Exercise description |
Write out the whole listing word for word.
-=-=-=-=-
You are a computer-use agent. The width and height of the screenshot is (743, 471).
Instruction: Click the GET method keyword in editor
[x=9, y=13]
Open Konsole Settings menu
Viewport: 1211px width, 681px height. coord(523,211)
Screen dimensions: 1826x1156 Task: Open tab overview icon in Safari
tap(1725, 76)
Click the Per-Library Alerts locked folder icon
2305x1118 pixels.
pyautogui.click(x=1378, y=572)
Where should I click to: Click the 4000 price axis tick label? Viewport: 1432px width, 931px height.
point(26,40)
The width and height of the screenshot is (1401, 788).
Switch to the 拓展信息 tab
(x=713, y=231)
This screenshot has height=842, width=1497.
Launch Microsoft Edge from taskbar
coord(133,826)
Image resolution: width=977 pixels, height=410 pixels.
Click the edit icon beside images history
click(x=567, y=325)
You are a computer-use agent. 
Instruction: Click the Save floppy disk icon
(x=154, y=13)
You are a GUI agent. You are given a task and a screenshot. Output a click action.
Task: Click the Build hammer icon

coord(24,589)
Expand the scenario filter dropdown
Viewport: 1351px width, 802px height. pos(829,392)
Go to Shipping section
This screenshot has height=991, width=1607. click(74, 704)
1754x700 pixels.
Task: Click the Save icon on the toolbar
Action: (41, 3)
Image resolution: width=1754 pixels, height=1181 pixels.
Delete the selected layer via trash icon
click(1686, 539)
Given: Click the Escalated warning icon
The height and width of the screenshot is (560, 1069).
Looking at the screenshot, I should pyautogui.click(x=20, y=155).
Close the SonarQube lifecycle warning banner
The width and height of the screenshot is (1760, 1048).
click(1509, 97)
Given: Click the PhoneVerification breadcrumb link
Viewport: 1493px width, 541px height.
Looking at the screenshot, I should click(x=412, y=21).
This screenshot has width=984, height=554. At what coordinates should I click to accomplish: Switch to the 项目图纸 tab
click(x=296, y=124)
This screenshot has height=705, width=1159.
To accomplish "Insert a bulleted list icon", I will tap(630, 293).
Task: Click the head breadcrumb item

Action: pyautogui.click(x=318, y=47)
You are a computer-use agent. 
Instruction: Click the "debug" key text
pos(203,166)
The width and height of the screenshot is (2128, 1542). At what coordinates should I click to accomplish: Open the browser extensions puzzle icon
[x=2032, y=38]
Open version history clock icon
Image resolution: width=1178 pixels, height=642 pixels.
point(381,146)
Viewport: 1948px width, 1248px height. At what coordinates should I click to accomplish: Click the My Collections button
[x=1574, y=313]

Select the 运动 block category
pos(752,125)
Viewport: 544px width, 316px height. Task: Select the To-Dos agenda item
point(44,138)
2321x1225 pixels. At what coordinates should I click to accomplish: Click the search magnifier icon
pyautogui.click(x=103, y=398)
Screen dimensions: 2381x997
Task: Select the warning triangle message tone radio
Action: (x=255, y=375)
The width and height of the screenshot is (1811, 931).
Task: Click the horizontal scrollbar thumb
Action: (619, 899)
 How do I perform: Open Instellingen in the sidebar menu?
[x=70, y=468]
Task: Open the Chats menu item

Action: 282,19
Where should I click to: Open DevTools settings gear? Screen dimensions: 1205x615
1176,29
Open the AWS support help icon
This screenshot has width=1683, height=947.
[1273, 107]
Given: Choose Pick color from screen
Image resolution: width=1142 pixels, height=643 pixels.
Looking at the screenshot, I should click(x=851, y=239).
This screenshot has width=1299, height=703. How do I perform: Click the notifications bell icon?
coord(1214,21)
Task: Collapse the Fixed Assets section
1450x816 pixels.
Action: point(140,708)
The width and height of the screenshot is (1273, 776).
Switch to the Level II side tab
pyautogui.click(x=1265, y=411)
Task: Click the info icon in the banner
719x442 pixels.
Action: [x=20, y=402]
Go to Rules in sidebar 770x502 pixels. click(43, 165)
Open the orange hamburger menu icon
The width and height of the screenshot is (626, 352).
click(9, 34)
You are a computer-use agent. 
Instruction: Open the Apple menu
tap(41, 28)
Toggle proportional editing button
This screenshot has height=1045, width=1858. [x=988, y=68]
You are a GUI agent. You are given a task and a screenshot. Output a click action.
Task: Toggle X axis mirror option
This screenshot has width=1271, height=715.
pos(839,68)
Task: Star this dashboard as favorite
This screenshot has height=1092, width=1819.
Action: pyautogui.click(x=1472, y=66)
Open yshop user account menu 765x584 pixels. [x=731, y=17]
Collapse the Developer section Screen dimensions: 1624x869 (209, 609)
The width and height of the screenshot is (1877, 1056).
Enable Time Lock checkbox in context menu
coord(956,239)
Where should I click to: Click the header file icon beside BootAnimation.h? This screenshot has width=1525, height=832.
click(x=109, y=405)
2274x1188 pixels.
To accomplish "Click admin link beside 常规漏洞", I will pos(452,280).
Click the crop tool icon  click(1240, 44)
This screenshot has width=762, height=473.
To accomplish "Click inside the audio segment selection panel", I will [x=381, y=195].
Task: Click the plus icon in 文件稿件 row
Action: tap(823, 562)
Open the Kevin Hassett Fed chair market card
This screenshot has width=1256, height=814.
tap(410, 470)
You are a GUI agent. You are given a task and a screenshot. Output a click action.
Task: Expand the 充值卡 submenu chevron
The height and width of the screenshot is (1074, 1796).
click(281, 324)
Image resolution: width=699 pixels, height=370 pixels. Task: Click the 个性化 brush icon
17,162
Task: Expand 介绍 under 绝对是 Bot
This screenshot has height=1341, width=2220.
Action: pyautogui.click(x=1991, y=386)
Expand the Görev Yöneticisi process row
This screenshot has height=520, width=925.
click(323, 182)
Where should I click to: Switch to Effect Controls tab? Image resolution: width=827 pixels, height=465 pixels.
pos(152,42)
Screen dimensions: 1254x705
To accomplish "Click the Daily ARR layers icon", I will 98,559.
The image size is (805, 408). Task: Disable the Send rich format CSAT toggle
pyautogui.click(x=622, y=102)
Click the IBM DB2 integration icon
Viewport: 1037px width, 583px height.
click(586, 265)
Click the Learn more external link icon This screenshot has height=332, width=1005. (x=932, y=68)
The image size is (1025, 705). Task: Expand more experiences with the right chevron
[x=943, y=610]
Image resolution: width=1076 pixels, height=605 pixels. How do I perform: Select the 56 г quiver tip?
-=-=-=-=-
Task solution |
You are a computer-use agent. The width and height of the screenshot is (743, 471).
Instruction: Click the GET method keyword in editor
[x=9, y=13]
Open Konsole Settings menu
Viewport: 1211px width, 681px height. coord(523,211)
Screen dimensions: 1826x1156 Task: Open tab overview icon in Safari
tap(1725, 76)
Click the Per-Library Alerts locked folder icon
2305x1118 pixels.
pyautogui.click(x=1378, y=572)
Where should I click to: Click the 4000 price axis tick label? Viewport: 1432px width, 931px height.
point(26,40)
The width and height of the screenshot is (1401, 788).
Switch to the 拓展信息 tab
(x=713, y=231)
This screenshot has height=842, width=1497.
Launch Microsoft Edge from taskbar
coord(133,826)
Image resolution: width=977 pixels, height=410 pixels.
Click the edit icon beside images history
click(x=567, y=325)
You are a computer-use agent. 
Instruction: Click the Save floppy disk icon
(x=154, y=13)
You are a GUI agent. You are given a task and a screenshot. Output a click action.
Task: Click the Build hammer icon

coord(24,589)
Expand the scenario filter dropdown
Viewport: 1351px width, 802px height. pos(829,392)
Go to Shipping section
This screenshot has height=991, width=1607. click(74, 704)
1754x700 pixels.
Task: Click the Save icon on the toolbar
Action: (41, 3)
Image resolution: width=1754 pixels, height=1181 pixels.
Delete the selected layer via trash icon
click(1686, 539)
Given: Click the Escalated warning icon
The height and width of the screenshot is (560, 1069).
Looking at the screenshot, I should pyautogui.click(x=20, y=155).
Close the SonarQube lifecycle warning banner
The width and height of the screenshot is (1760, 1048).
click(1509, 97)
Given: Click the PhoneVerification breadcrumb link
Viewport: 1493px width, 541px height.
Looking at the screenshot, I should click(x=412, y=21).
This screenshot has width=984, height=554. At what coordinates should I click to accomplish: Switch to the 项目图纸 tab
click(x=296, y=124)
This screenshot has height=705, width=1159.
To accomplish "Insert a bulleted list icon", I will tap(630, 293).
Task: Click the head breadcrumb item

Action: pyautogui.click(x=318, y=47)
You are a computer-use agent. 
Instruction: Click the "debug" key text
pos(203,166)
The width and height of the screenshot is (2128, 1542). At what coordinates should I click to accomplish: Open the browser extensions puzzle icon
[x=2032, y=38]
Open version history clock icon
Image resolution: width=1178 pixels, height=642 pixels.
point(381,146)
Viewport: 1948px width, 1248px height. At what coordinates should I click to accomplish: Click the My Collections button
[x=1574, y=313]

Select the 运动 block category
pos(752,125)
Viewport: 544px width, 316px height. Task: Select the To-Dos agenda item
point(44,138)
2321x1225 pixels. At what coordinates should I click to accomplish: Click the search magnifier icon
pyautogui.click(x=103, y=398)
Screen dimensions: 2381x997
Task: Select the warning triangle message tone radio
Action: (x=255, y=375)
The width and height of the screenshot is (1811, 931).
Task: Click the horizontal scrollbar thumb
Action: (619, 899)
 How do I perform: Open Instellingen in the sidebar menu?
[x=70, y=468]
Task: Open the Chats menu item

Action: 282,19
Where should I click to: Open DevTools settings gear? Screen dimensions: 1205x615
1176,29
Open the AWS support help icon
This screenshot has width=1683, height=947.
[1273, 107]
Given: Choose Pick color from screen
Image resolution: width=1142 pixels, height=643 pixels.
Looking at the screenshot, I should click(x=851, y=239).
This screenshot has width=1299, height=703. How do I perform: Click the notifications bell icon?
coord(1214,21)
Task: Collapse the Fixed Assets section
1450x816 pixels.
Action: point(140,708)
The width and height of the screenshot is (1273, 776).
Switch to the Level II side tab
pyautogui.click(x=1265, y=411)
Task: Click the info icon in the banner
719x442 pixels.
Action: [x=20, y=402]
Go to Rules in sidebar 770x502 pixels. click(43, 165)
Open the orange hamburger menu icon
The width and height of the screenshot is (626, 352).
click(9, 34)
You are a computer-use agent. 
Instruction: Open the Apple menu
tap(41, 28)
Toggle proportional editing button
This screenshot has height=1045, width=1858. [x=988, y=68]
You are a GUI agent. You are given a task and a screenshot. Output a click action.
Task: Toggle X axis mirror option
This screenshot has width=1271, height=715.
pos(839,68)
Task: Star this dashboard as favorite
This screenshot has height=1092, width=1819.
Action: pyautogui.click(x=1472, y=66)
Open yshop user account menu 765x584 pixels. [x=731, y=17]
Collapse the Developer section Screen dimensions: 1624x869 (209, 609)
The width and height of the screenshot is (1877, 1056).
Enable Time Lock checkbox in context menu
coord(956,239)
Where should I click to: Click the header file icon beside BootAnimation.h? This screenshot has width=1525, height=832.
click(x=109, y=405)
2274x1188 pixels.
To accomplish "Click admin link beside 常规漏洞", I will pos(452,280).
Click the crop tool icon  click(1240, 44)
This screenshot has width=762, height=473.
To accomplish "Click inside the audio segment selection panel", I will [x=381, y=195].
Task: Click the plus icon in 文件稿件 row
Action: tap(823, 562)
Open the Kevin Hassett Fed chair market card
This screenshot has width=1256, height=814.
tap(410, 470)
You are a GUI agent. You are given a task and a screenshot. Output a click action.
Task: Expand the 充值卡 submenu chevron
The height and width of the screenshot is (1074, 1796).
click(281, 324)
Image resolution: width=699 pixels, height=370 pixels. Task: Click the 个性化 brush icon
17,162
Task: Expand 介绍 under 绝对是 Bot
This screenshot has height=1341, width=2220.
Action: pyautogui.click(x=1991, y=386)
Expand the Görev Yöneticisi process row
This screenshot has height=520, width=925.
click(323, 182)
Where should I click to: Switch to Effect Controls tab? Image resolution: width=827 pixels, height=465 pixels.
pos(152,42)
Screen dimensions: 1254x705
To accomplish "Click the Daily ARR layers icon", I will 98,559.
The image size is (805, 408). Task: Disable the Send rich format CSAT toggle
pyautogui.click(x=622, y=102)
Click the IBM DB2 integration icon
Viewport: 1037px width, 583px height.
click(586, 265)
Click the Learn more external link icon This screenshot has height=332, width=1005. (x=932, y=68)
The image size is (1025, 705). Task: Expand more experiences with the right chevron
[x=943, y=610]
Image resolution: width=1076 pixels, height=605 pixels. How do I perform: Select the 56 г quiver tip?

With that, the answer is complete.